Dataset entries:
========

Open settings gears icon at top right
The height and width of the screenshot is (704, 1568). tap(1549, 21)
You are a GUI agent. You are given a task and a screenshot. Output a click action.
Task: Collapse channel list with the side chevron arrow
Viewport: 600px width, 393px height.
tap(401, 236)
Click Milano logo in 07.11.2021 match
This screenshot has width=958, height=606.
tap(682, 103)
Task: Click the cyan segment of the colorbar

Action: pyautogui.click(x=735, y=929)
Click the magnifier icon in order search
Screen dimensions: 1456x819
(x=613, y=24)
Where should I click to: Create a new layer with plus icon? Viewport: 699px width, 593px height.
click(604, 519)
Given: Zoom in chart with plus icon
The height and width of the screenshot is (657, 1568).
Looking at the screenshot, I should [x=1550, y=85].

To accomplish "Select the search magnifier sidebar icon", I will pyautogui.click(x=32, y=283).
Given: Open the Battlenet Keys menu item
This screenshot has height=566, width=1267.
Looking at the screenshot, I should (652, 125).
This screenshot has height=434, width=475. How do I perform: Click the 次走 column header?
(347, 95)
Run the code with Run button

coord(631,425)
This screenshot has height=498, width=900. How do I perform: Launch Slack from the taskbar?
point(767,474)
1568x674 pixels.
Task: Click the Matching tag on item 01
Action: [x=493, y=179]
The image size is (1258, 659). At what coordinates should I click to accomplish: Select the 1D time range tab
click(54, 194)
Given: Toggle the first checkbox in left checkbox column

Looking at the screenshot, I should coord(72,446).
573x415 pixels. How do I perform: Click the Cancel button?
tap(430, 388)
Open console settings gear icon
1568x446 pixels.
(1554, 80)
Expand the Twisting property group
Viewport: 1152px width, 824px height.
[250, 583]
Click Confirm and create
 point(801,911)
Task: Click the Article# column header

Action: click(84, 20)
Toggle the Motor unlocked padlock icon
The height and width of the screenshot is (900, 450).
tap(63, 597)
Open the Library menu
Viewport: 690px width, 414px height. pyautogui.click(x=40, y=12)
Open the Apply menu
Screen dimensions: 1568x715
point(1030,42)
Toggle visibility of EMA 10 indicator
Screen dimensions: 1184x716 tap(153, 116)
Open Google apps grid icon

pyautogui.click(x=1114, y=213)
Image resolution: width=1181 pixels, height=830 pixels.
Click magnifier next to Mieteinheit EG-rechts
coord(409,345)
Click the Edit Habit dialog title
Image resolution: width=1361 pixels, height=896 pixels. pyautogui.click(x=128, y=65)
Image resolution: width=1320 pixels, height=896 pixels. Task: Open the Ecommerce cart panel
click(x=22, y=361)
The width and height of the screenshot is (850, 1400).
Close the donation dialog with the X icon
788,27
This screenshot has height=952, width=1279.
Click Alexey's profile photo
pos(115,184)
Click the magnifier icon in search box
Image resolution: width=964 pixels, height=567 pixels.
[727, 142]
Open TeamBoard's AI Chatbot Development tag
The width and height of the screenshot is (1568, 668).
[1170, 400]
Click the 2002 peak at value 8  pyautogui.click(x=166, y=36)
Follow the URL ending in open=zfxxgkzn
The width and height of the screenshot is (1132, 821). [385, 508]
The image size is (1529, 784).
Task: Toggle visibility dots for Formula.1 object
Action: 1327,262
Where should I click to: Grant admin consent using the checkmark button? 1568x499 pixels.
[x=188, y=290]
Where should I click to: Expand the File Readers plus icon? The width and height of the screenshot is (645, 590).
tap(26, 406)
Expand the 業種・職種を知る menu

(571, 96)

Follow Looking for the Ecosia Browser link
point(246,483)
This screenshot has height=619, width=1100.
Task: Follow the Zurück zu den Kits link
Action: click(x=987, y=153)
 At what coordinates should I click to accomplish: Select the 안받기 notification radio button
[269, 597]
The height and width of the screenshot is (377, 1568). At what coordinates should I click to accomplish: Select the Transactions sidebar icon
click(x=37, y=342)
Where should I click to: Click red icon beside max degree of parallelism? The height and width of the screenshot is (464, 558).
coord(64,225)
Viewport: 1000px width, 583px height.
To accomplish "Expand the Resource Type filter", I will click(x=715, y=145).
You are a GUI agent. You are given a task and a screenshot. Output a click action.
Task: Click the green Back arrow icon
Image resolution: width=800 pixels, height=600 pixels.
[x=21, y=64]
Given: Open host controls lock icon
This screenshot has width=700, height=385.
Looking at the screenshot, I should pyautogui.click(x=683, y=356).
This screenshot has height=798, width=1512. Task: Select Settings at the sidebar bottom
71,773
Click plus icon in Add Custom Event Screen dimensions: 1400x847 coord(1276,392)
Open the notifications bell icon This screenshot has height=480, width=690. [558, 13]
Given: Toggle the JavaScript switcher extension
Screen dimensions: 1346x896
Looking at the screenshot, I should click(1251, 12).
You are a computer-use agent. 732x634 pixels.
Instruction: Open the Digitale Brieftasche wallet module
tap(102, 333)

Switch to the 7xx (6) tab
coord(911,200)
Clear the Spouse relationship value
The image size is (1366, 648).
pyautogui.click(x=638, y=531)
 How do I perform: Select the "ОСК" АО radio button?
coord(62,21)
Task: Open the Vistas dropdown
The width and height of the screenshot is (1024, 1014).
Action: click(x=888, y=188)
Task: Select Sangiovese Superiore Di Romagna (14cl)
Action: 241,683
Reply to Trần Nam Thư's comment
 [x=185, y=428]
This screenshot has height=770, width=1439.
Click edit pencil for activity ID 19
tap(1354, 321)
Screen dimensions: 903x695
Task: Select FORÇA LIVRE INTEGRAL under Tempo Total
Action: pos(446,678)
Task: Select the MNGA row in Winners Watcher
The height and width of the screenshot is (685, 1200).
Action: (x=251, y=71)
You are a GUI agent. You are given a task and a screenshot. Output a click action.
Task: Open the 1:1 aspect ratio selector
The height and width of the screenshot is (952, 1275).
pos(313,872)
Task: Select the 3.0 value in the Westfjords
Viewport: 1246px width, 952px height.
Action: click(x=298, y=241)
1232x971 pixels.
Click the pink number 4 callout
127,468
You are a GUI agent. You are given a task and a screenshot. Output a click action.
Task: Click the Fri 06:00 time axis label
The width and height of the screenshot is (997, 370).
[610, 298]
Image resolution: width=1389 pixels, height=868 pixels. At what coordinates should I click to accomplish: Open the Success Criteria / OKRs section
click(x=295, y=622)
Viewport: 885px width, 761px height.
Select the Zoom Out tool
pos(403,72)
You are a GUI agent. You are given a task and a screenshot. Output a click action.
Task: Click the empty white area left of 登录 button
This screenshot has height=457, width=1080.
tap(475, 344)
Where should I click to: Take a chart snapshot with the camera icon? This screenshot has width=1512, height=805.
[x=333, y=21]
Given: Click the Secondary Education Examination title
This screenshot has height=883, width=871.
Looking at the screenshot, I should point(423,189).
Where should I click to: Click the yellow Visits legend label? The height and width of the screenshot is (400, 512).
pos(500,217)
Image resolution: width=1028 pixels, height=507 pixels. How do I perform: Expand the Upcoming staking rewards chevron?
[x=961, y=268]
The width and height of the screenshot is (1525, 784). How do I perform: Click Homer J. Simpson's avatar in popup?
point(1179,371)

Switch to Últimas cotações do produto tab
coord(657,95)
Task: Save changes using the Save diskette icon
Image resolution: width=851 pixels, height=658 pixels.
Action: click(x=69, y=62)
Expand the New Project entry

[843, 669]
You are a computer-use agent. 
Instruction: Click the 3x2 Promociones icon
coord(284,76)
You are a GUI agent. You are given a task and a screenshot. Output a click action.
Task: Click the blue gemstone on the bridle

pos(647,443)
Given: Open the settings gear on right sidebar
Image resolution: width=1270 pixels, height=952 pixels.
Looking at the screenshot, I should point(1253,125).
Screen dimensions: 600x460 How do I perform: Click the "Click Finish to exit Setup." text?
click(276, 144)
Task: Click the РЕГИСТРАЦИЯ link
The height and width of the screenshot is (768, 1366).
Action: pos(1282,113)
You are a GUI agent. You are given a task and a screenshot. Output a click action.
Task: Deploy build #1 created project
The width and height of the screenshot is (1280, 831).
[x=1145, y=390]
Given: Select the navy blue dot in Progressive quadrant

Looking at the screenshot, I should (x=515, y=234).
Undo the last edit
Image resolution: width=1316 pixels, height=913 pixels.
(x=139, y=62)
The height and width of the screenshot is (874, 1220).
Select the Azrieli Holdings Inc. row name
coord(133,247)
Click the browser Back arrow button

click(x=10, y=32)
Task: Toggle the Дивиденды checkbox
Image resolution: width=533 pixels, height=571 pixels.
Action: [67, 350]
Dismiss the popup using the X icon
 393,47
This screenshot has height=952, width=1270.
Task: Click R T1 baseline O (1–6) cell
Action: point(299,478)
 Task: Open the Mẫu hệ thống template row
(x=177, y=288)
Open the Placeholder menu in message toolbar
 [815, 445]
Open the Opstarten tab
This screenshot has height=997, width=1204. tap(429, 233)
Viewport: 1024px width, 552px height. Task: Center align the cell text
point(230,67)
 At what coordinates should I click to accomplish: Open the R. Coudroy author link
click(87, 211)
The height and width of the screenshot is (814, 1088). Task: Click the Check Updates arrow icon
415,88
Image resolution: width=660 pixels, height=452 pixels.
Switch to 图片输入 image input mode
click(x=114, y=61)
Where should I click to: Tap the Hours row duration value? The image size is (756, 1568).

========

Exercise goal: Say how many lines in the records above hold "will", and give no other text.

Your response: 2